Задача у меня следующая - нарисовать деревья от результата поиска в ширину по исходному графу.
Использую проект, вот код
Код:
#include "graph.h"
#include "queue"
#include "iostream"
void BFS (int **&ar, int **father, int **uses, int **&T, int start, int &num, int n)

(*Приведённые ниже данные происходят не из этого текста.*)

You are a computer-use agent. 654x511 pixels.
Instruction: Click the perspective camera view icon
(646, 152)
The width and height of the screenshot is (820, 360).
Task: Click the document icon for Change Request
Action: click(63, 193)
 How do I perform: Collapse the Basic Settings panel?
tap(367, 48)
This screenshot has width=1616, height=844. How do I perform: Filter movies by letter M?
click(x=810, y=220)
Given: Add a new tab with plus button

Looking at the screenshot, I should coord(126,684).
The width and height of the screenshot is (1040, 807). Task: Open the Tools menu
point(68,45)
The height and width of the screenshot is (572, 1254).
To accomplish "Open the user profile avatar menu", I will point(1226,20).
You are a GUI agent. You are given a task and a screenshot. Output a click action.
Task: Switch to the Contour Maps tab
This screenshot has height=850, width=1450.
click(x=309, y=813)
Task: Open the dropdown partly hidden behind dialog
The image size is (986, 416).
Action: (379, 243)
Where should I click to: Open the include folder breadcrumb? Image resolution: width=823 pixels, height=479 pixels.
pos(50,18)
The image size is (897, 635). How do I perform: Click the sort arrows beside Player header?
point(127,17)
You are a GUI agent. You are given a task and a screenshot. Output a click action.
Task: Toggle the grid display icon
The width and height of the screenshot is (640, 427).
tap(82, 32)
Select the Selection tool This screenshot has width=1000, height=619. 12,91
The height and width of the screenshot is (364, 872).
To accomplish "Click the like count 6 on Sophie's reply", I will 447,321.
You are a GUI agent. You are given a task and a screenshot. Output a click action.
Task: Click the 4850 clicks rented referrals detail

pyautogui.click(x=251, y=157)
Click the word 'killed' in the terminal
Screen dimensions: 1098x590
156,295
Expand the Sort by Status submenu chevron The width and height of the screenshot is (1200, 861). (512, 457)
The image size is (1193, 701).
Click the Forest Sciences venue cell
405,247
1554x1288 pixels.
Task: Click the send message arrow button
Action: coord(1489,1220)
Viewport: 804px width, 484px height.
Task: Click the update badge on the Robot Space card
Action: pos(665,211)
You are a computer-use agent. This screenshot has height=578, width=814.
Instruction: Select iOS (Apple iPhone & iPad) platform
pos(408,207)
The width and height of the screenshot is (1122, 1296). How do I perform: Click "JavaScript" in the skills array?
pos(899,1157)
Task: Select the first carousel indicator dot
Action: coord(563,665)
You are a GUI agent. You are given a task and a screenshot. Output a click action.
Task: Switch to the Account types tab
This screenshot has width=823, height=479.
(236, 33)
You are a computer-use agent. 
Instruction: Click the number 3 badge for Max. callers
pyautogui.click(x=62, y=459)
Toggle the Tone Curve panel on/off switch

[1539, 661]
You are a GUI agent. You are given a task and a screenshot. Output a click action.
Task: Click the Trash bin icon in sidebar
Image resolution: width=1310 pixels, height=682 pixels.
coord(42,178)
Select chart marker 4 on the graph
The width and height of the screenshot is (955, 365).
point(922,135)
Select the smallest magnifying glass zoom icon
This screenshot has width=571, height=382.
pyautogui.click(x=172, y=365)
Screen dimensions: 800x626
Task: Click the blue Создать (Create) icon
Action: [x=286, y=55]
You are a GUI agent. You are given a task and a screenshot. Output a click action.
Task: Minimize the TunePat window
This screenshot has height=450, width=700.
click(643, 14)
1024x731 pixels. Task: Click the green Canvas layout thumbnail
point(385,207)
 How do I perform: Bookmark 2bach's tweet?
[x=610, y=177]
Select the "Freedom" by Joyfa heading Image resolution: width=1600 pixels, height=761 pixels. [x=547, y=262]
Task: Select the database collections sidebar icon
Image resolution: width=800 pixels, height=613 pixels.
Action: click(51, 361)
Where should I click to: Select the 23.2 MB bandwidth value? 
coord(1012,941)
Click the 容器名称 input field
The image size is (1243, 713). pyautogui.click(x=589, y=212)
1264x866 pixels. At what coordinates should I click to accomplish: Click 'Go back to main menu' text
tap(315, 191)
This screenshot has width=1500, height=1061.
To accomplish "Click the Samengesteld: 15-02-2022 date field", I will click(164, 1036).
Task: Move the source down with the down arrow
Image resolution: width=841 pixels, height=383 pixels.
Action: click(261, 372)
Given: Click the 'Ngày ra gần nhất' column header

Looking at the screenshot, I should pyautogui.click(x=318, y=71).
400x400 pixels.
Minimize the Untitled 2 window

{int current = start; //tekush vershina
queue<int> que;//ocered poseshen vershin
que.push(start);//polos versh v ochered
(*uses)[start]=num++;//yvelichiv schetchik poseshenii ykazali chto v start mi prishli (num++)-oi
while (!que.empty())//pokaochered ne pusta
{current=que.front();//dostaem iz ochered vershiny stoishyu v nachale
que.pop();//ydalili
for(int i=1;i<=n;i++)//perebiraem spisok vsex vershin
{if (ar[current][i]>0)//esli tekyshaa smejna c ocherednoi
{int u=i;//oboznachali cherez u
if ((*uses)[u]==-1)//esli vershina u eshe ne poseshalac,to
{que.push(u);//poloshili v ocherd
(*father)[u]=current;//ykazivaem otkuda prishli v u
(*uses)[u]=num++;//ykazivaem kakoi po schety bila u
}
else if((*uses)[u]>(*uses)[current]) //esli vershiny u mi posehali pozhe tekysh, - yslovie poperechnosti
{int t=++T[0][0];//yvelichib scetchik kol poperechn reber
T[t][0]=current;//dobavlaem ego
T[t][1]=u;
}
}}}}
#include "graph.h"
int main()
{
ifstream f1;
f1.open("input.txt");
ofstream f2;
f2.open("output.txt");
///////////////////////////////////
int n,M,i,j,start,num;
f1>>n>>M;
int *ar1=new int[M*2];
for (i=0;i<M*2;i++)
f1>>ar1[i];
int **ar=new int*[n+1];
int *father,*uses,**T;
/////////////////////
for (i=1;i<=n+1;i++)
ar[i]=new int[n];
for (i=1;i<n+1;i++)
for (j=1;j<n+1;j++)
ar[i][j]=0;
//////////////////////
int k=0,a=0,b=0;
while(k<M*2)
{
a=ar1[k];
b=ar1[k+1];
ar[a][b]=1;
ar[b][a]=1;
k+=2;
}
/////////////////////////
f2<<n<<endl;
for (i=1;i<n+1;i++)
{
for (j=1;j<n+1;j++)
f2<<ar[i][j]<<" ";
f2<<endl;
}
int m=n*(n-1)/2;
father=new int[n+1];
uses=new int[n+1];
T=new int*[m+1];
f1>>start;
while(start!=0)
{for (i=0;i<=m;i++)//t[o][o] xranit kol-vo reber
{T[i]=new int[2];
T[i][0]=0;
T[i][1]=0;
}
(father)[0]=n;
(uses)[0]=n;
for(i=1;i<=n;i++)
{father[i]=-1;
uses[i]=-1;}
num=1;//scetcik posledov obxoda vershin
BFS(ar,&father,&uses,T,start,num,n);
f2<<"thevertex"<<" "<<start<<endl;
f2<<"the list of poperec"<<endl;
f2<<T[0][0]<<endl;
for(i=1;i<=T[0][0];i++)
{f2<<T[i][0]<<" "<<T[i][1]<<endl;
/////////////////////
int k=0,a=0,b=0;
while(k<M*2)
{ a=ar1[k];b=ar1[k+1];
if(T[i][0]==a && b==T[i][1])
{ar[a][b]=0; ar[b][a]=0; k+=2;}
else k+=2;
}
for (i=1;i<n+1;i++)
{ for (j=1;j<n+1;j++)
f2<<ar[i][j]<<" ";
f2<<endl;
}
}
/////////////////////////////////////
f2<<endl<<"father is"<<endl;
for(i=1;i<=n;i++)
{f2<<i<<" "<<father[i]<<endl;}
f2<<endl<<"the uses is"<<endl;
for(i=1;i<=n;i++)
{f2<<i<<" "<<uses[i]<<endl;}
f2<<endl;
///////////////////////////
int k=0,a=0,b=0;
while(k<M*2)
{ a=ar1[k]; b=ar1[k+1];
ar[a][b]=1; ar[b][a]=1; k+=2;
}
//////////////////////////////////
f1>>start;
}
/////////////////////////////////////////////
f1.close();
f2.close();
return 0;
}
#include <iostream>
#include <fstream>
#include <queue>
using namespace std;
void BFS (int **&ar,int **father, int **uses, int **&T, int start, int &num, int n);
вопрос в следующем, как нарисовать граф в диалоговом меню по матрице смежности?